A Justiça Federal do Rio Grande do Sul precisou fazer o óbvio: reconhecer o direito de uma criança à pensão especial prevista em lei.
Filha de vítima de feminicídio, em evidente situação de vulnerabilidade, ela teve o benefício negado pelo INSS. O motivo? A ausência de regulamentação da Lei nº 14.717/2023.
E é aqui que o caso deixa de ser apenas mais uma decisão previdenciária e passa a expor um problema estrutural: o distanciamento entre a criação do direito e a sua efetiva concretização.

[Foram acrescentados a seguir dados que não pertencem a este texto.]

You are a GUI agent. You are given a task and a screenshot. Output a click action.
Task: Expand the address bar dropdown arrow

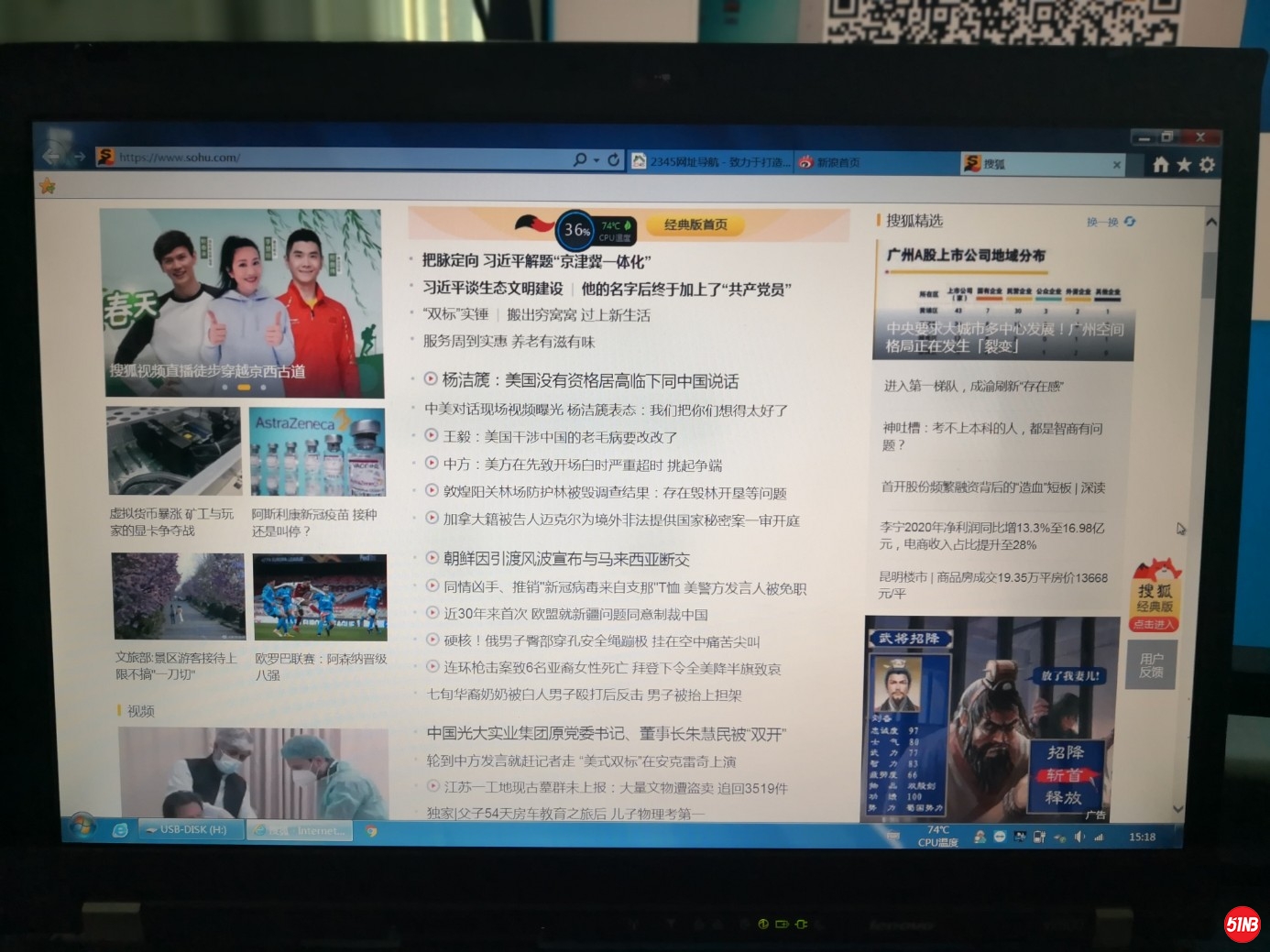597,160
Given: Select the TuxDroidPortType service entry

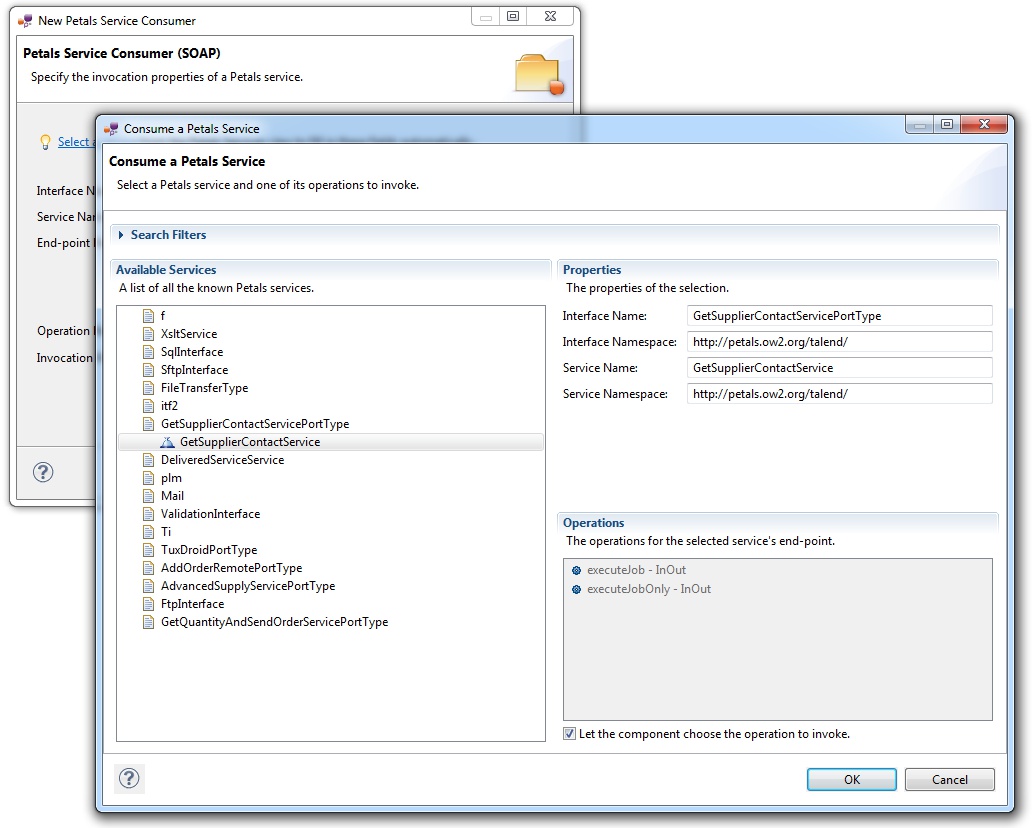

A lei existe. O direito está previsto. A situação fática é incontestável.
Ainda assim, não foi suficiente.
A negativa administrativa, baseada na falta de regulamentação, revela uma postura que já se tornou familiar no âmbito previdenciário: a utilização de entraves formais como mecanismo de contenção de direitos sociais. Como se a ausência de norma infralegal fosse capaz de suspender a eficácia de uma lei que, por si só, já é suficientemente clara quanto aos seus destinatários e finalidade.
No fundo, o que se vê é a transferência silenciosa de responsabilidade. O que deveria ser resolvido na esfera administrativa acaba sendo deslocado para o Judiciário, como se a garantia de proteção social dependesse, necessariamente, de uma demanda judicial.
E não depende.
A pensão especial para órfãos do feminicídio nasce de uma premissa constitucional básica: a proteção integral de crianças e adolescentes em situação de extrema vulnerabilidade. Não se trata de um benefício comum, nem de uma política pública neutra. Trata-se de uma resposta estatal — ainda que tardia — à falha mais grave possível: a incapacidade de impedir a violência que vitimou essas mulheres.
Por isso, condicionar o acesso a esse direito à edição de um regulamento é, no mínimo, problemático.
Porque, na prática, significa dizer que a urgência social pode esperar.
A decisão judicial, ao afastar esse argumento, faz o que deveria ser regra, e não exceção: reconhece que a Administração Pública já possui estrutura, competência e histórico suficientes para operacionalizar benefícios dessa natureza. Não há vazio técnico. Há, no máximo, uma resistência institucional que insiste em transformar proteção social em procedimento burocrático.
E talvez esse seja o ponto mais incômodo do caso.
Não é sobre a inexistência de direito, mas sobre a dificuldade de acessá-lo sem litigar.
Quando o Estado cria um benefício voltado justamente para situações de ruptura extrema — como a perda da mãe em razão de feminicídio —, o mínimo que se espera é que esse direito seja entregue com a urgência que o contexto exige. Não condicionado, não adiado, não discutido.
Entregue.
O que essa decisão escancara é que, entre a lei e a realidade, ainda existe um espaço ocupado por formalismos que pouco dialogam com a finalidade da norma.
E, nesse intervalo, quem paga o preço são sempre os mesmos.